---------- Supplied records ----------

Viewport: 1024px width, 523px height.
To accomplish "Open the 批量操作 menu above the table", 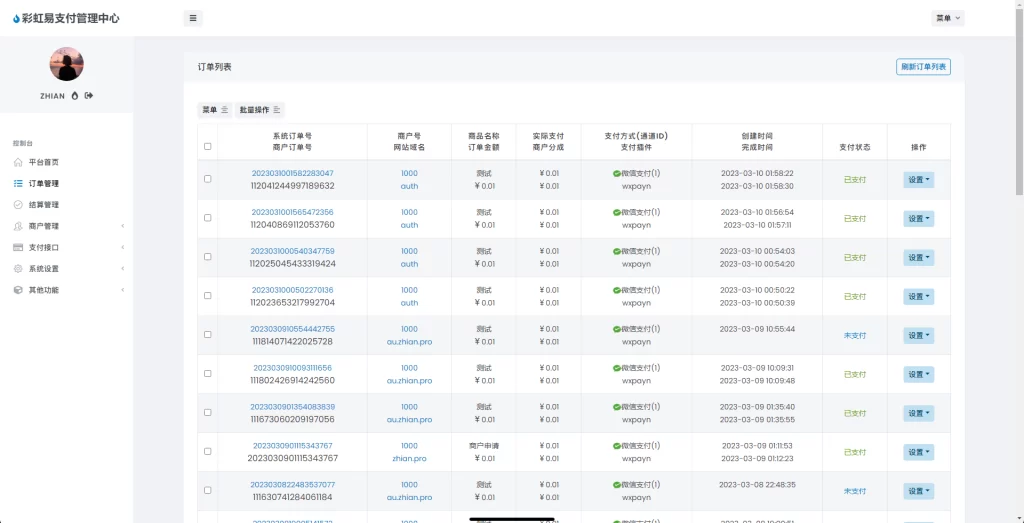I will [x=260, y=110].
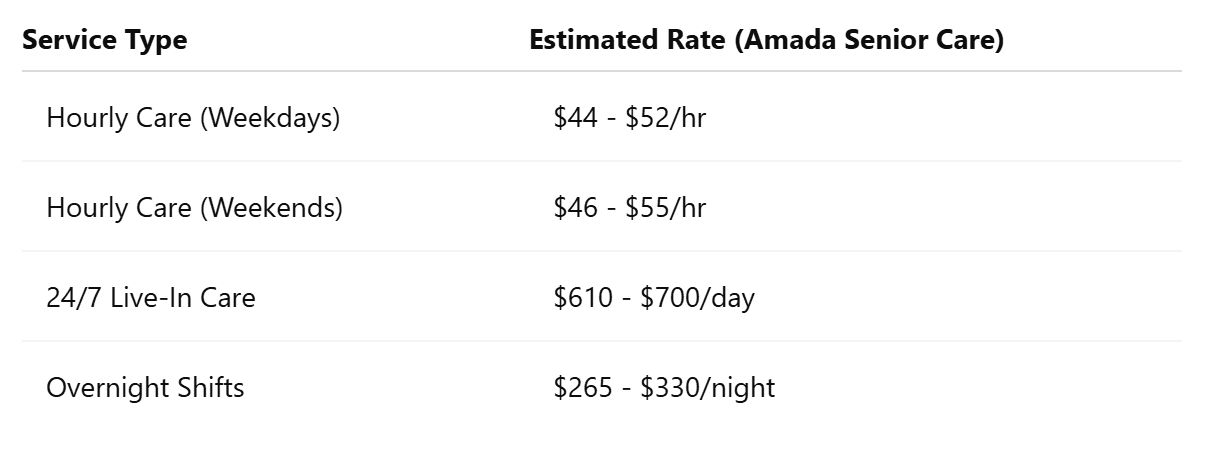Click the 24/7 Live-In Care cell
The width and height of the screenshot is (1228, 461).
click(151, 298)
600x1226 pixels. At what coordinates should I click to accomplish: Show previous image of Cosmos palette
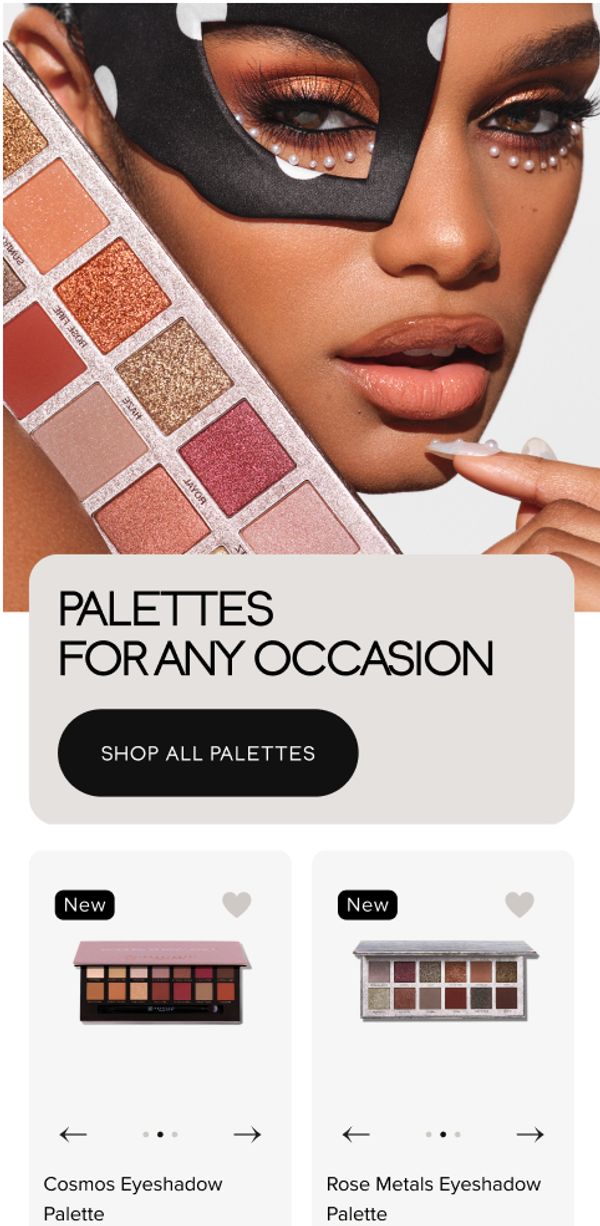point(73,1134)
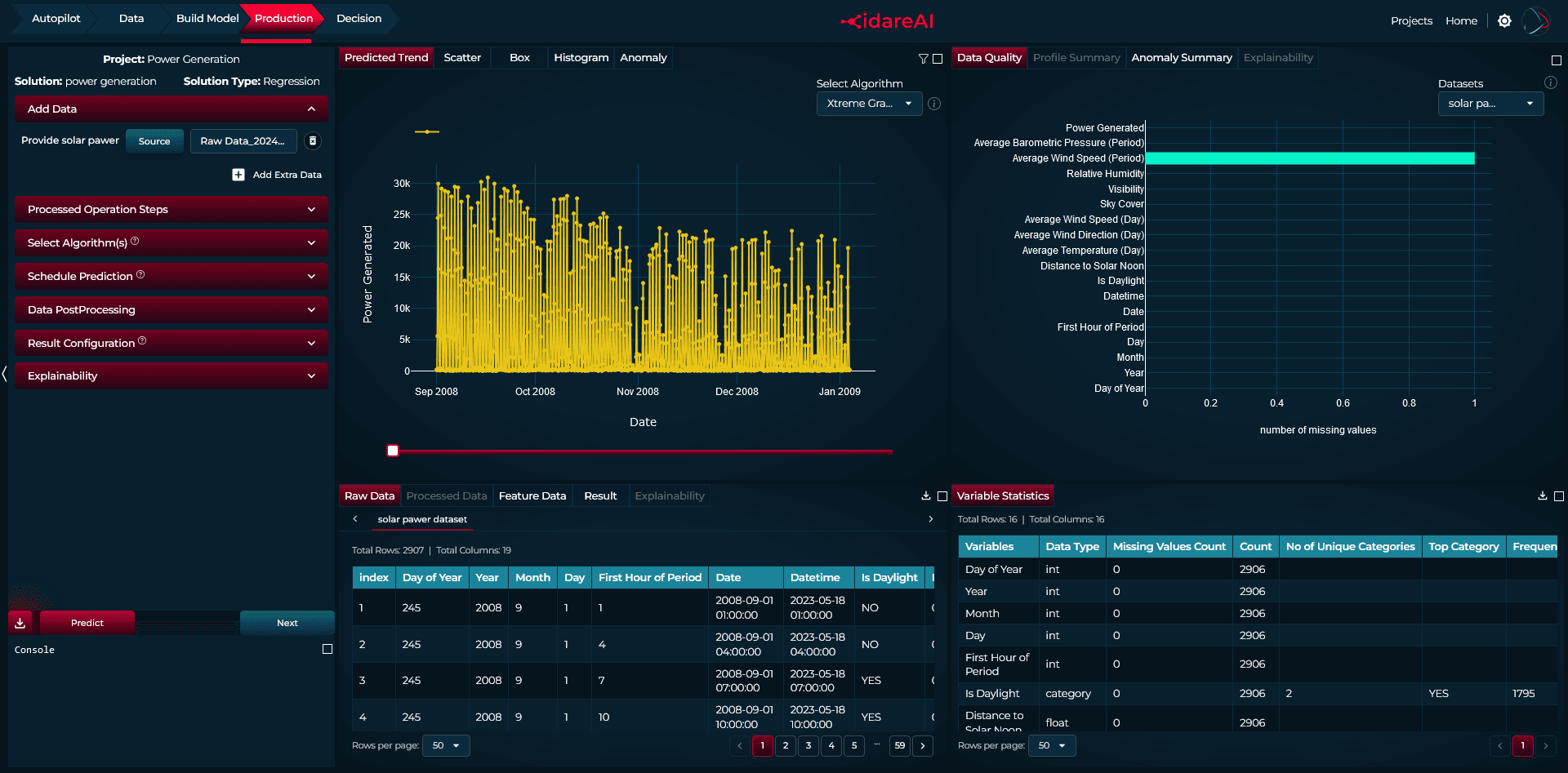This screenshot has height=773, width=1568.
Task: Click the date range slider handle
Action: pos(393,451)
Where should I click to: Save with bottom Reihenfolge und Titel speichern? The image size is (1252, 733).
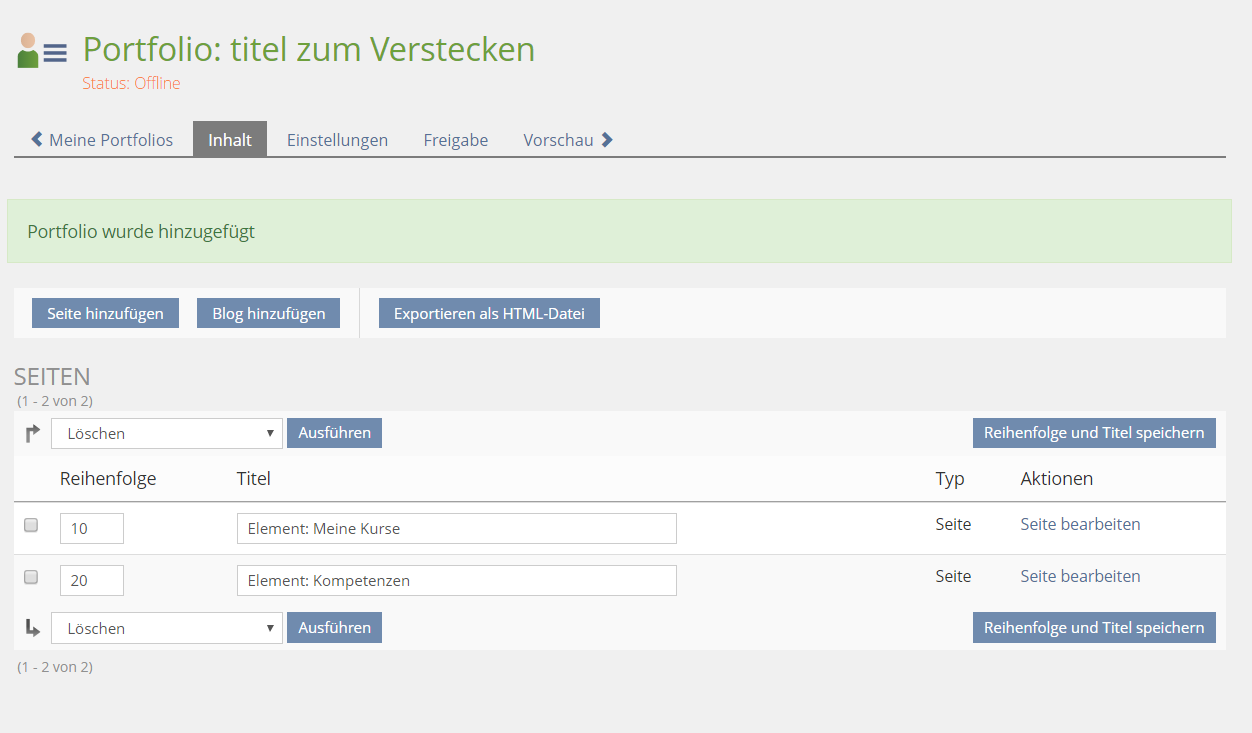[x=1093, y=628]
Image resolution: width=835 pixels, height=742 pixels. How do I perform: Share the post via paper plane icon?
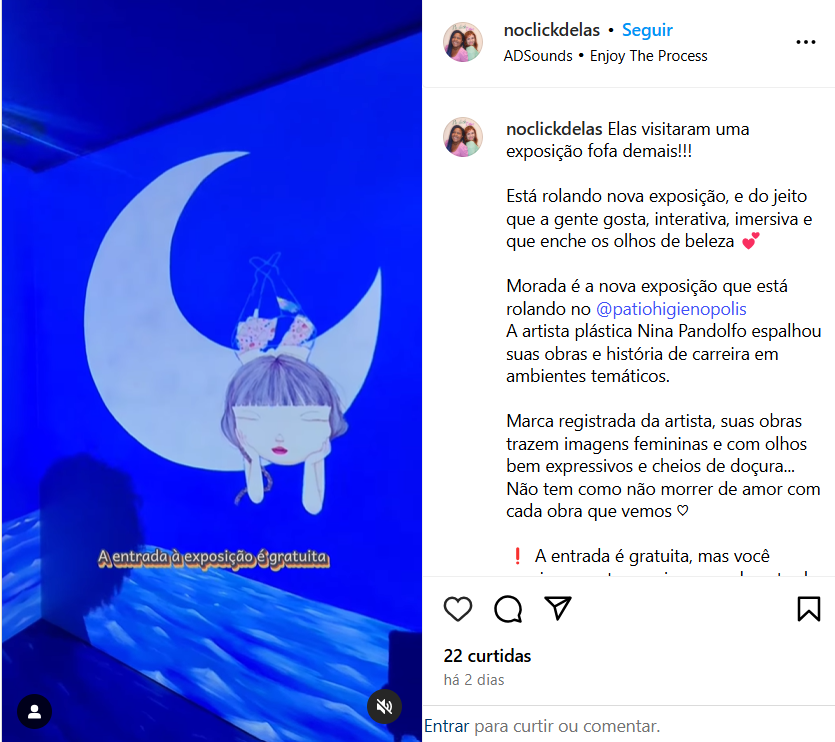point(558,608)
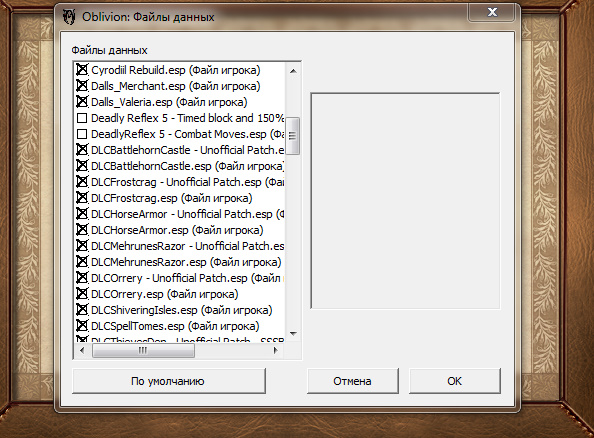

----------

What the exercise asks »
The answer must be an exact copy of the lines from the one with "Where should I" through the final line above, both ends included, and nothing else; pictures stay out.

Solution to this problem »
Where should I click to: Save with bottom Reihenfolge und Titel speichern? The image size is (1252, 733).
[x=1093, y=628]
Image resolution: width=835 pixels, height=742 pixels. How do I perform: Share the post via paper plane icon?
point(558,608)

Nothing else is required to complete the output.